SUNSHINE IN FULL SUPPLY: A new supply of cool, dry air has moved into Alabama overnight, and that will set the stage for a delightful autumn day across Alabama with sunshine in full supply and a high in the low 70s. Tomorrow will be sunny as well with a warmer afternoon; most communities will reach the mid to upper 70s.
HALLOWEEN: For Wednesday, the sky will be partly sunny and the day will be mild, with a high in the upper 70s. Moisture levels will begin to rise, however, and we will mention some risk of widely scattered showers during the afternoon and evening. For the trick or treaters, the rain won’t be widespread, and we don’t expect any thunder. But, a shower can’t be ruled out, especially along and west of I-65 through 9 p.m.
RAIN AND STRONG STORMS: A dynamic weather system will bring widespread rain and thunderstorms to Alabama late Wednesday night and Thursday. For now, it looks like the core window for this will come from midnight Wednesday night until 3 p.m. Thursday. Rain amounts of around 1 inch are likely.
There will be certainly enough dynamic support for strong to severe thunderstorms, but the question involves thermodynamics. Models are suggesting that there will be little surface-based instability Thursday morning as the storms arrive, which could greatly limit severe potential for the northern half of the state. But if instability values are greater than forecast, the wind profiles suggest we could see a low-end tornado threat.
We will have much better clarity on this system within 48 hours of the event; it’s just something to watch for now. The Storm Prediction Center has defined a risk of severe storms for areas west of Alabama on Wednesday.

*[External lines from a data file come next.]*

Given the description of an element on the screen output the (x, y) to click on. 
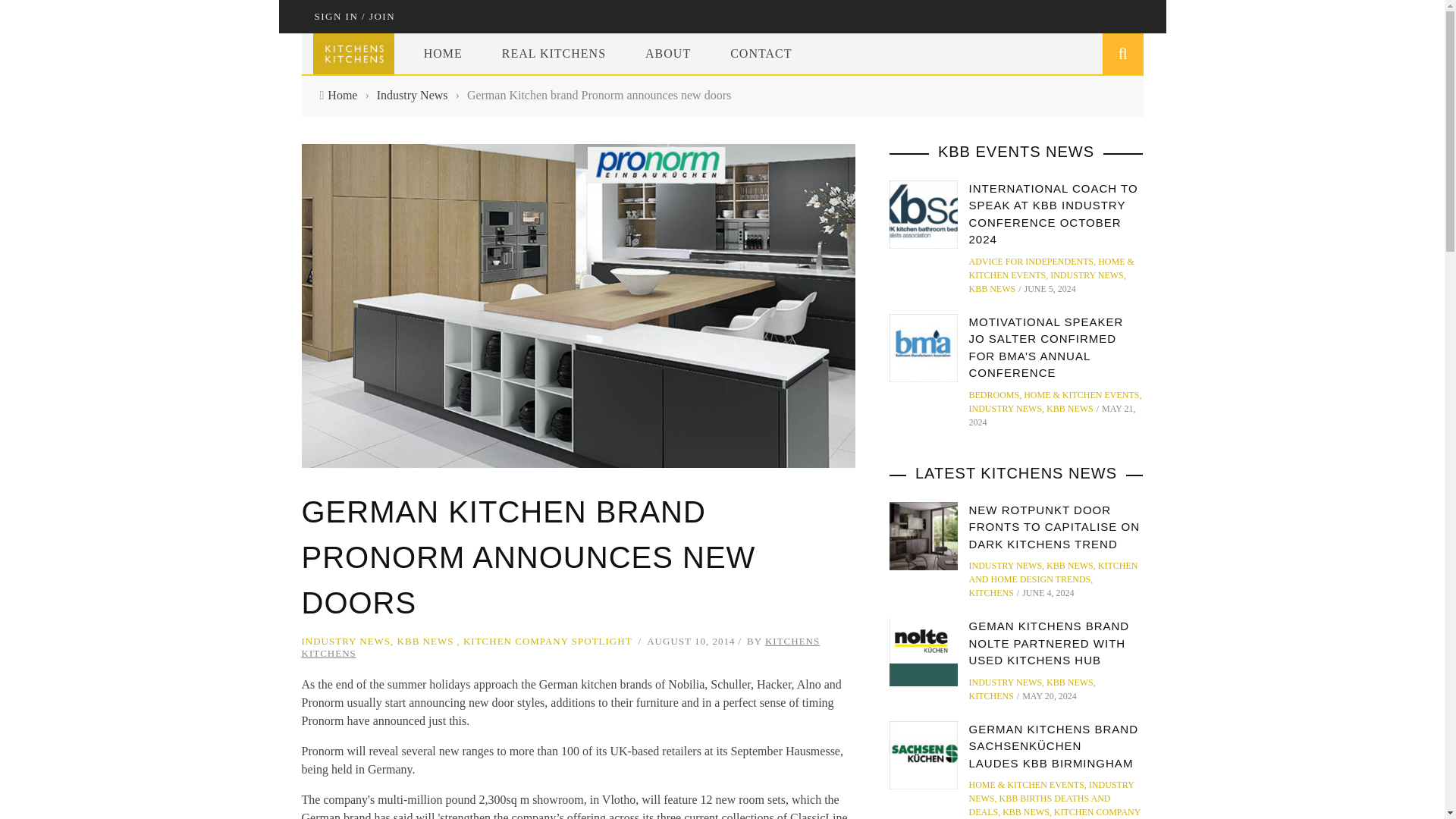
KITCHEN COMPANY SPOTLIGHT (547, 641)
KBB NEWS (425, 641)
CONTACT (760, 52)
KITCHENS KITCHENS (561, 647)
Industry News (412, 93)
HOME (443, 52)
Home (341, 93)
REAL KITCHENS (553, 52)
ABOUT (668, 52)
INDUSTRY NEWS (346, 641)
Given the description of an element on the screen output the (x, y) to click on. 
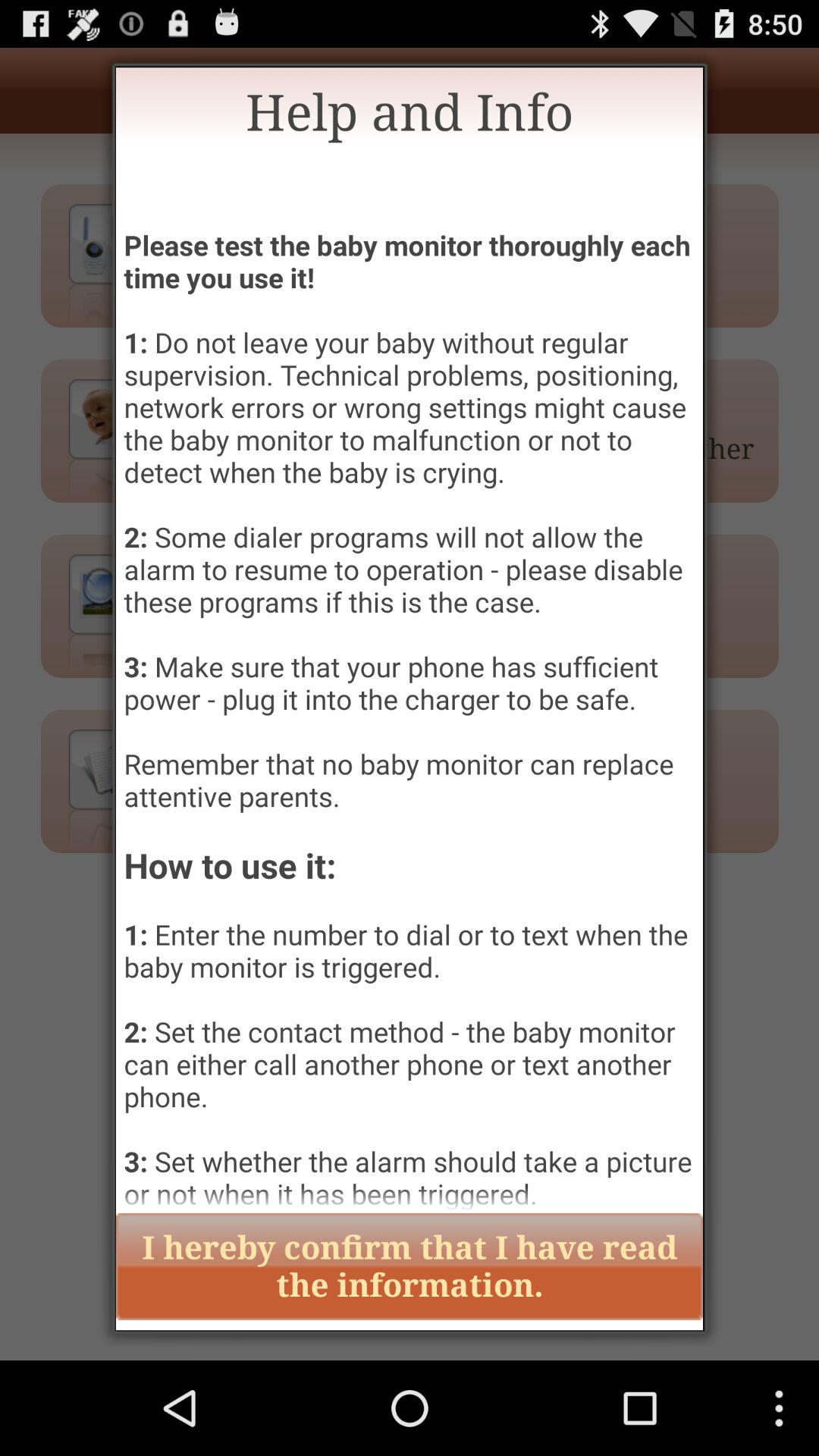
flip until the i hereby confirm (409, 1266)
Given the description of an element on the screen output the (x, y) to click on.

FRIDAY AND THE WEEKEND: Friday will be cooler with a clearing sky; the high will be in the low to mid 60s. Then, we are forecasting a picture-perfect fall weekend with sunny days and fair nights Saturday and Sunday. Highs will be in the 60s and lows mostly in the 40s. Colder pockets will see a low in the 30s.
NEXT WEEK: For now, a decent part of the week looks dry with seasonal temperatures.
TROPICS: Hurricane Oscar is in the middle of the Atlantic with winds of 80 mph; it will move north and then northeast this week and will remain far from land. The rest of the Atlantic basin is quiet.